─── Material to process

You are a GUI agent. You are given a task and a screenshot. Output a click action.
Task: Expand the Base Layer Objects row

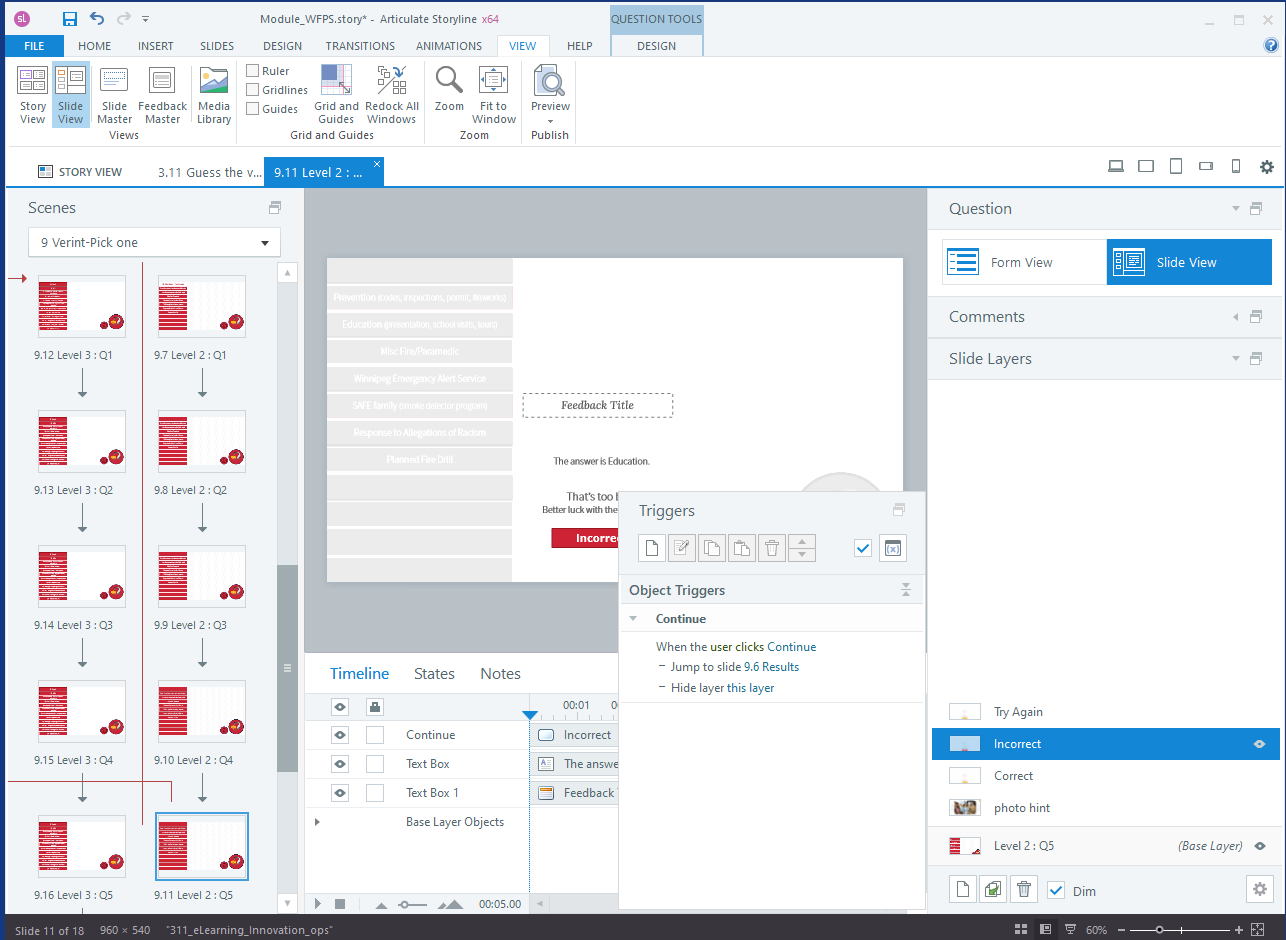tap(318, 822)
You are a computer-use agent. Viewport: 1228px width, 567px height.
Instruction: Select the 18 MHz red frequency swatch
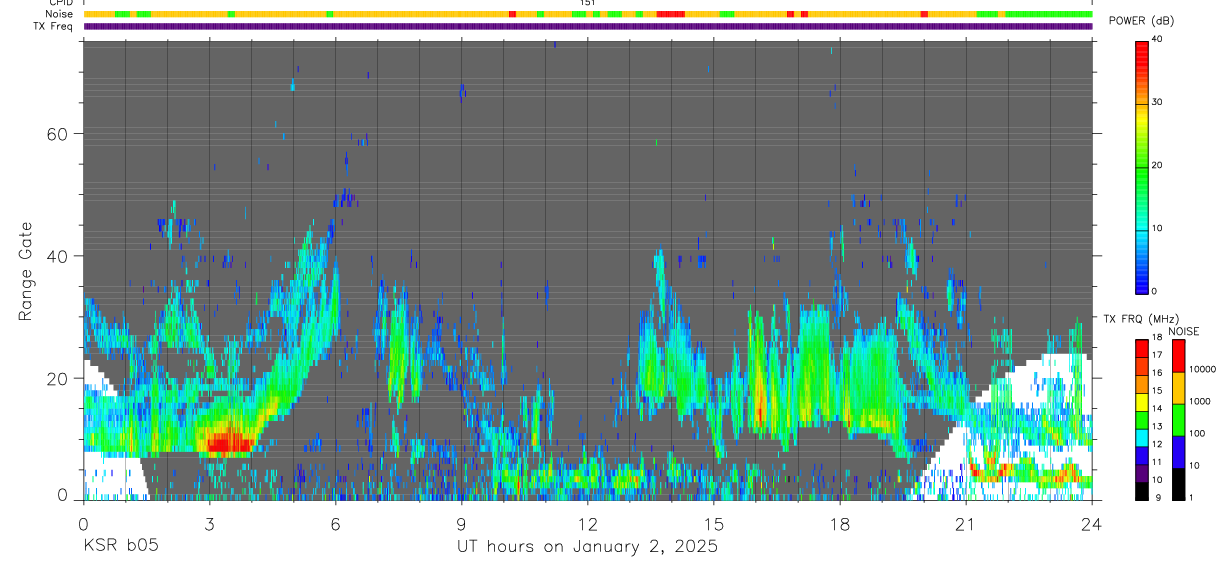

──────

*Exercise objective*: Select every line above that contains the word "agent", and copy it.

*Solution*:
You are a GUI agent. You are given a task and a screenshot. Output a click action.
You are a computer-use agent. Viewport: 1228px width, 567px height.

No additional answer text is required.